• **Exercise instructions**:
Return, word for word, every line starting at the line with "Instruction: Open the VARIANT CODING option" and ending at the final line of the entries; skip the pictures.

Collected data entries
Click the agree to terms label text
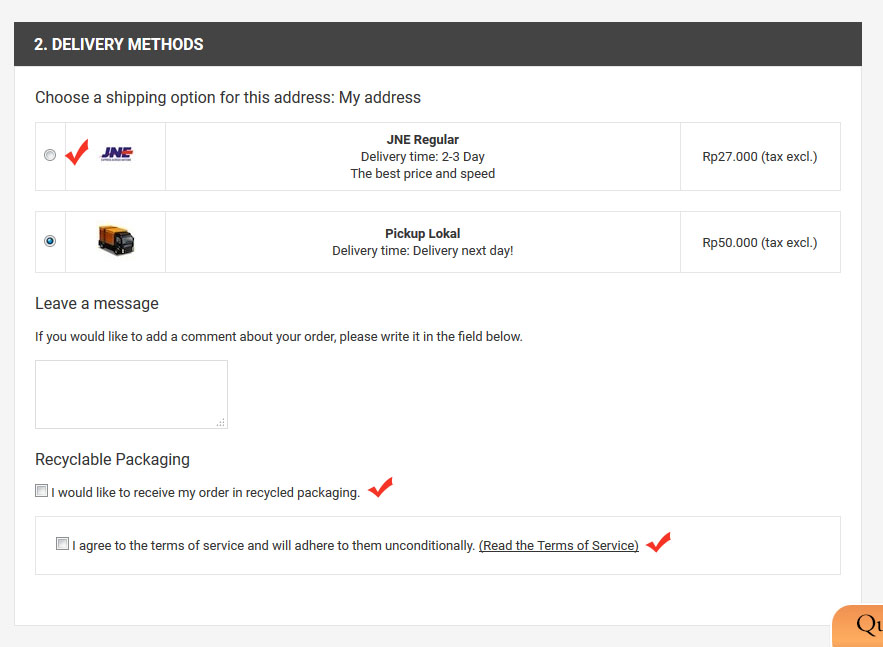The image size is (883, 647). tap(274, 546)
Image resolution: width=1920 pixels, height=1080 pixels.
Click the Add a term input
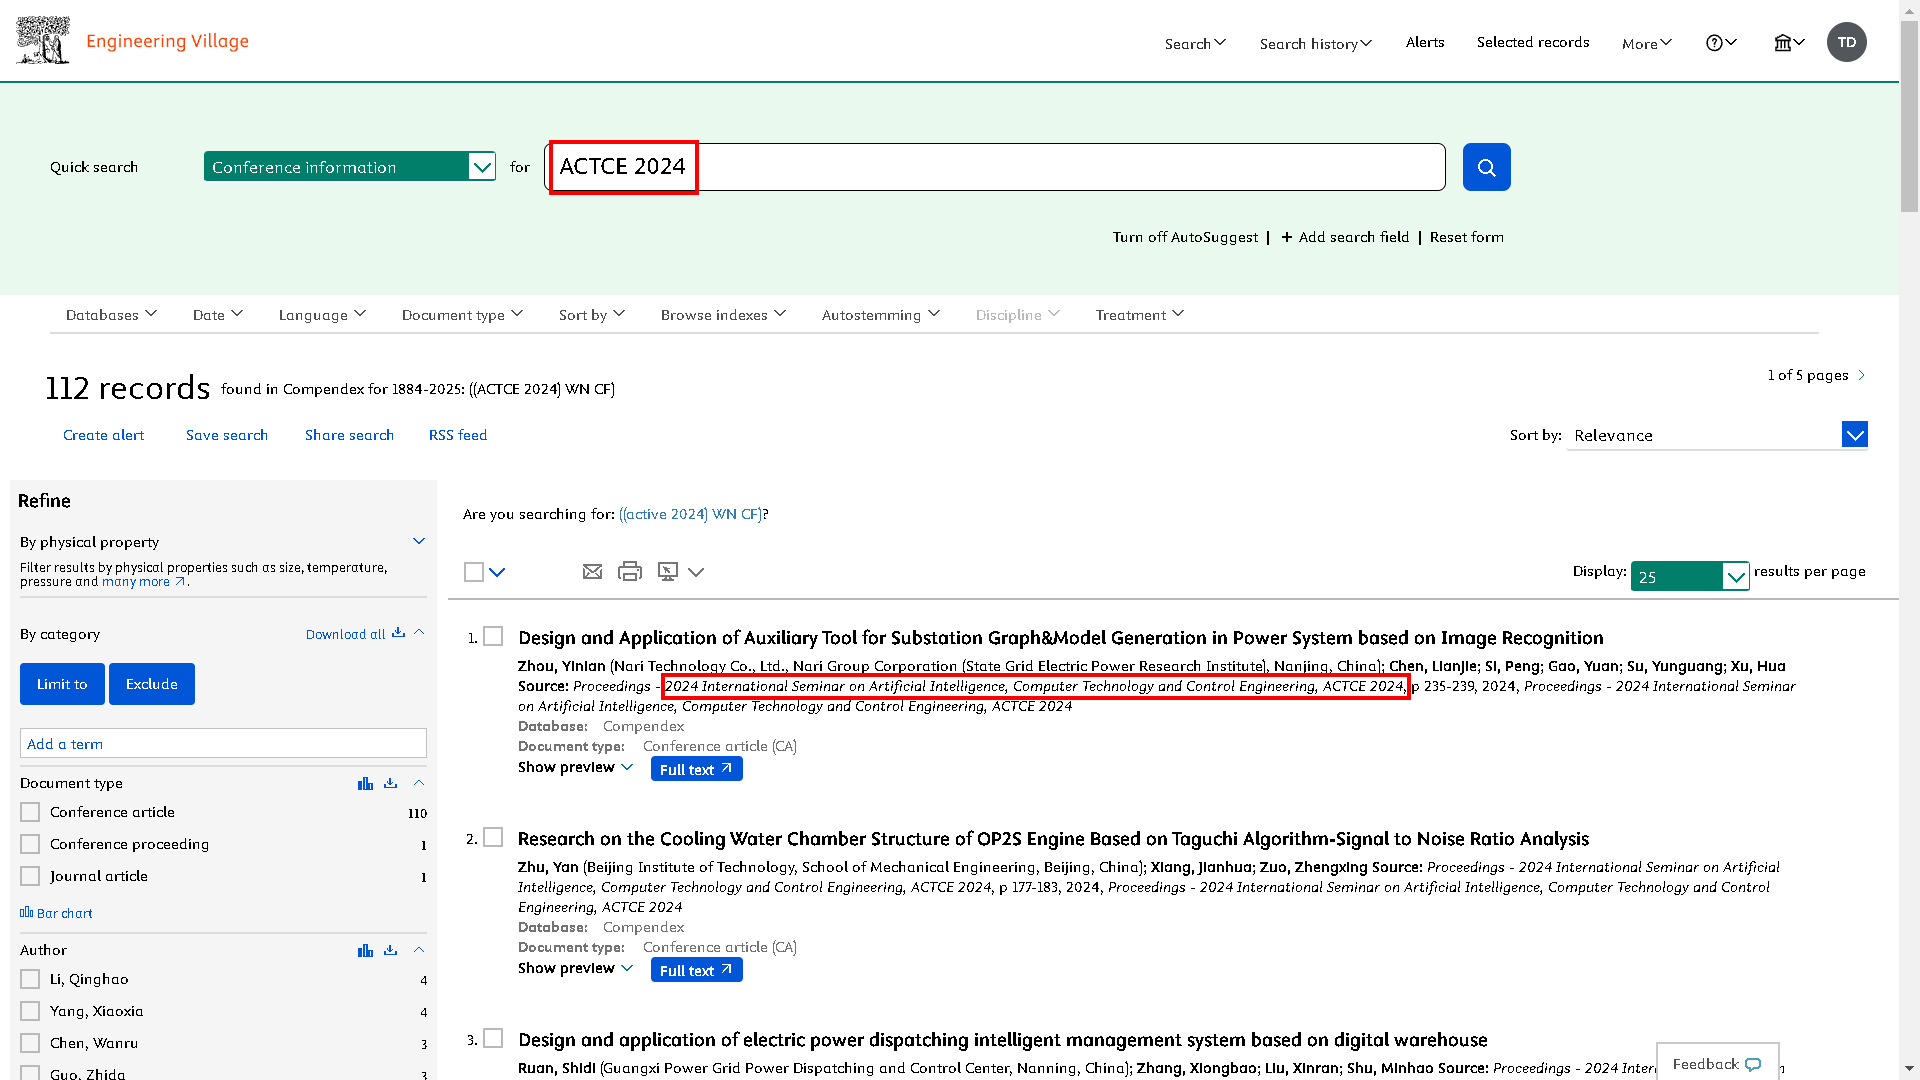[x=223, y=744]
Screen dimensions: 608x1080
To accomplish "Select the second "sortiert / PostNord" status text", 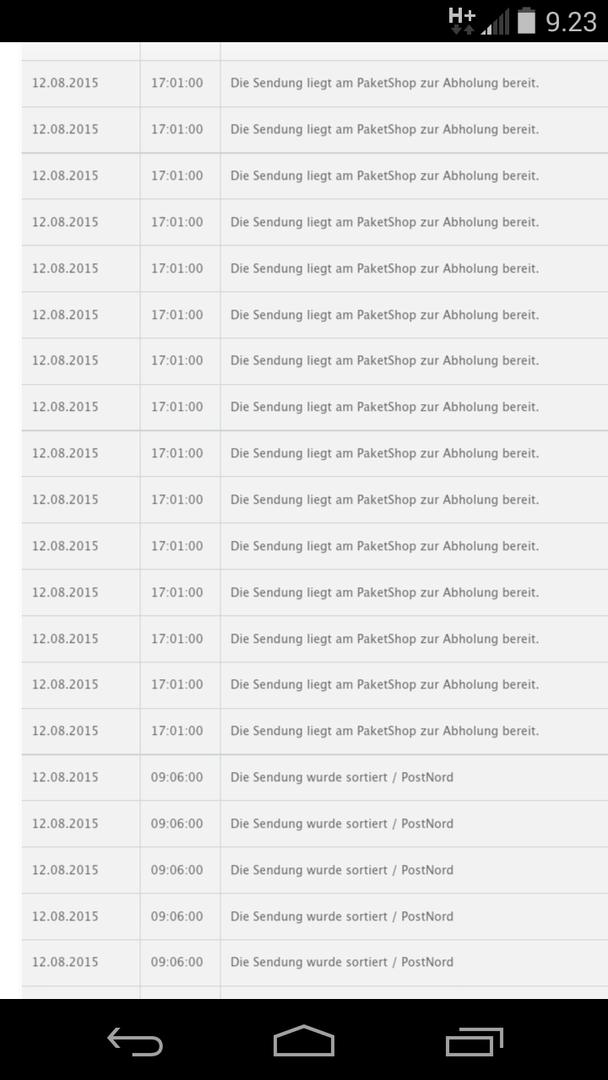I will pos(341,824).
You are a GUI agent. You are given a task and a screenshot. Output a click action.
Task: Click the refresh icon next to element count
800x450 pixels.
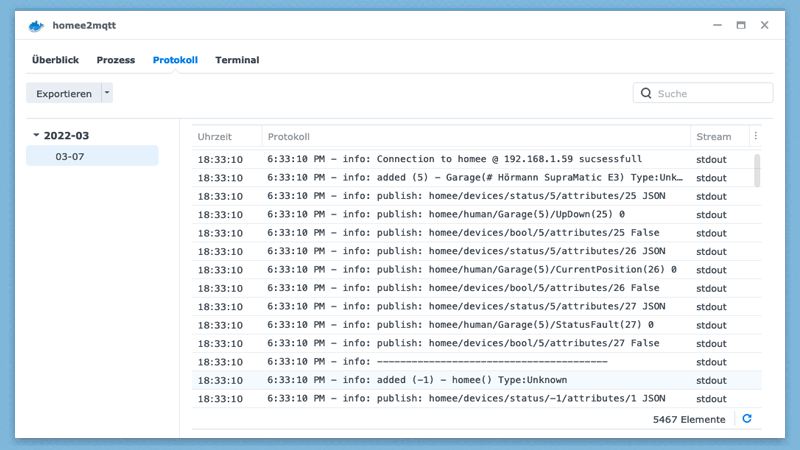(746, 419)
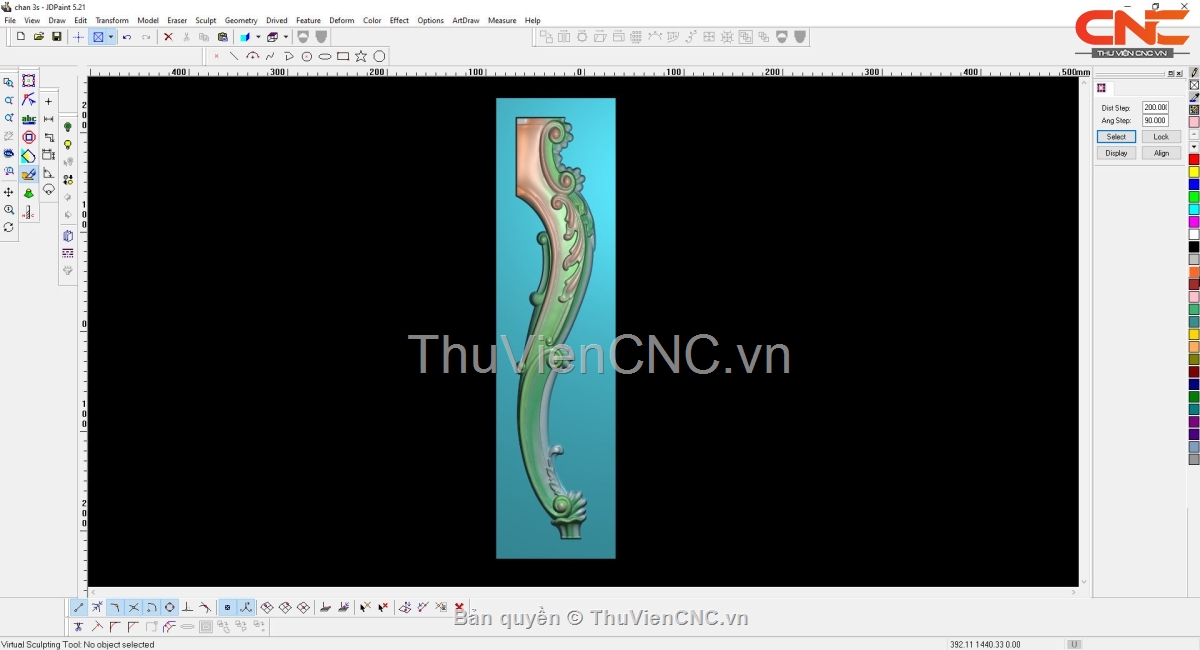
Task: Toggle the endpoint snap button
Action: (79, 608)
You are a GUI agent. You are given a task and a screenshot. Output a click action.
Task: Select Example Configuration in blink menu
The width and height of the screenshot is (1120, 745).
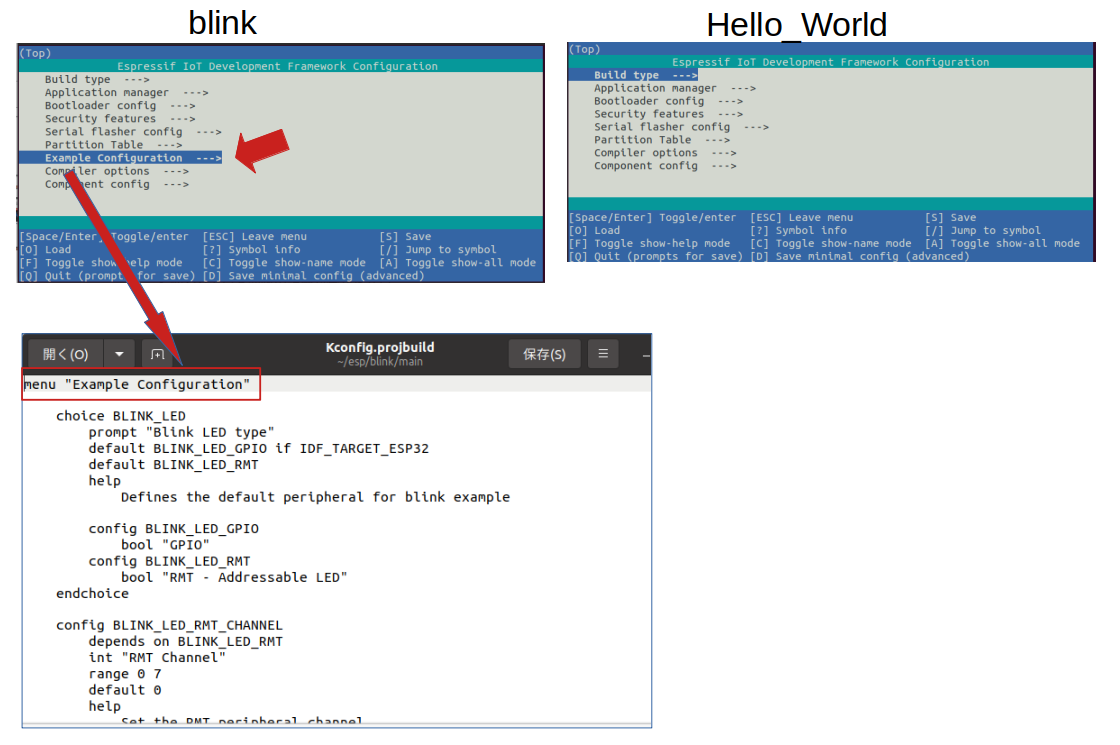click(132, 158)
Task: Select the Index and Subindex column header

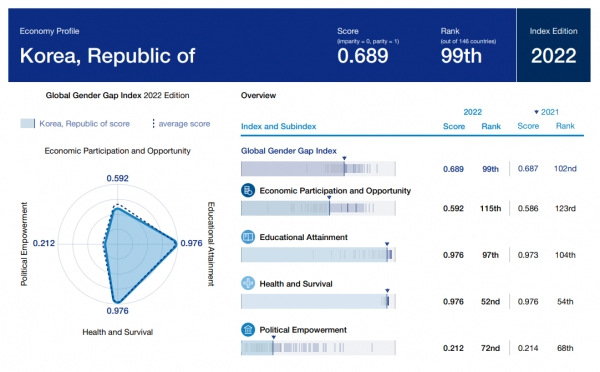Action: pos(279,126)
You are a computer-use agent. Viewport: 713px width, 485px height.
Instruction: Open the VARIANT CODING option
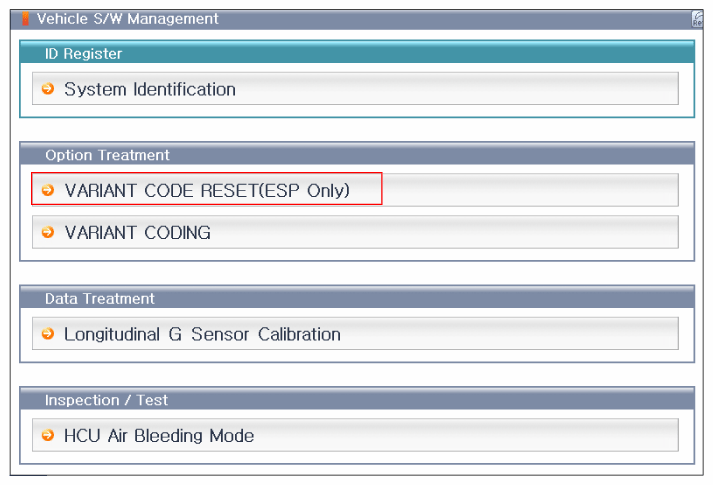pos(138,232)
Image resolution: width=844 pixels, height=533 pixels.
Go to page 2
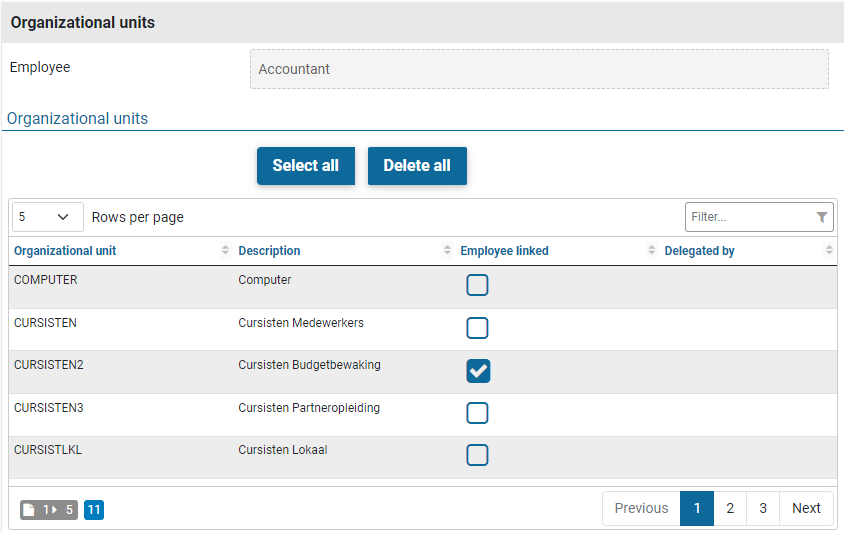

• **Output of the task**:
Instruction: Open the VARIANT CODING option
pos(138,232)
Image resolution: width=844 pixels, height=533 pixels.
Go to page 2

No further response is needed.